Designing prompts for Different Tasks:
Tasks Covered:
- Text Summarization
- Question Answering
- Text Classification
- Role Playing
- Code Generation
- Reasoning
Prompt Engineering Techniques: Many advanced prompting techniques have been designed to improve performance on complex tasks.
- Few-Shot prompts
- Chain-of-Thought (CoT) prompting
- Self-Consistency
- Knowledge Generation prompting
- ReAct
Tools & IDE's : Tools, libraries and platforms with different capabilities and functionalities include:
- Developing and Experimenting with Prompts
- Evaluating Prompts
- Versioning and deploying prompts
- Dyno
- Dust
- LangChain
- PROMPTABLE
Example of LLMs with external tools:
- The generative capabilities of LLMs can be combined with an external tool to solve complex problems.
- The components you need:
- An agent powered by LLM to determine which action to take
- A tool used by the agent to interact with the world (e.g. search API, Wolfram, Python REPL, database lookup)

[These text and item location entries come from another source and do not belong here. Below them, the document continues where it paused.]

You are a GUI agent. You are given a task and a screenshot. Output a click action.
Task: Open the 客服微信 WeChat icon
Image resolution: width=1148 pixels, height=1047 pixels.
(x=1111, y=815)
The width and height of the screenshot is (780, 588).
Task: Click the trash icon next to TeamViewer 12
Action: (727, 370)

- The LLM that will power the agent.
Opportunities and Future Directions:
- Model Safety: This can be used to not only improve the performance but also the reliability of response from a safety perspective.
- Prompt engineering can help identify risky behavior of LLMs which can help to reduce harmful behaviors and risks that may arise from language models.
- There is also a part of the community performing prompt inject to understand the vulnerability of LLMs.
- Prompt Injection: it turns out that building LLMs, like any other systems comes with safety and challenges and safety considerations. Prompt injection aim to find vulnerabilities in LLMs.
- Some common issues include:
- Prompt Injection
- Prompt Leaking: It aims to force the model to spit out information about its own prompt. This can lead to leaking of either sensitive, private or information that is confidential.
- Jailbreaking: Is another form of prompt injection where the goal is to bypass safety and moderation features.
- LLMs provided via API's might be coupled with safety features or content moderation which can be bypassed with harmful prompts/attacks.
- RLHF: Train LLM's to meet a specific human preference. Involves collecting high-quality prompt datasets.
- Popular Examples :
- Claude (Anthropic)
- ChatGPT (OpenAI)
- Future Directions include:
- Augmented LLM's
- Emergent ability of LLM's
- Acting / Planning - Reinforcement Learning
- Multimodal Planning
- Graph Planning
A token is ChatGPT is roughly 4 words.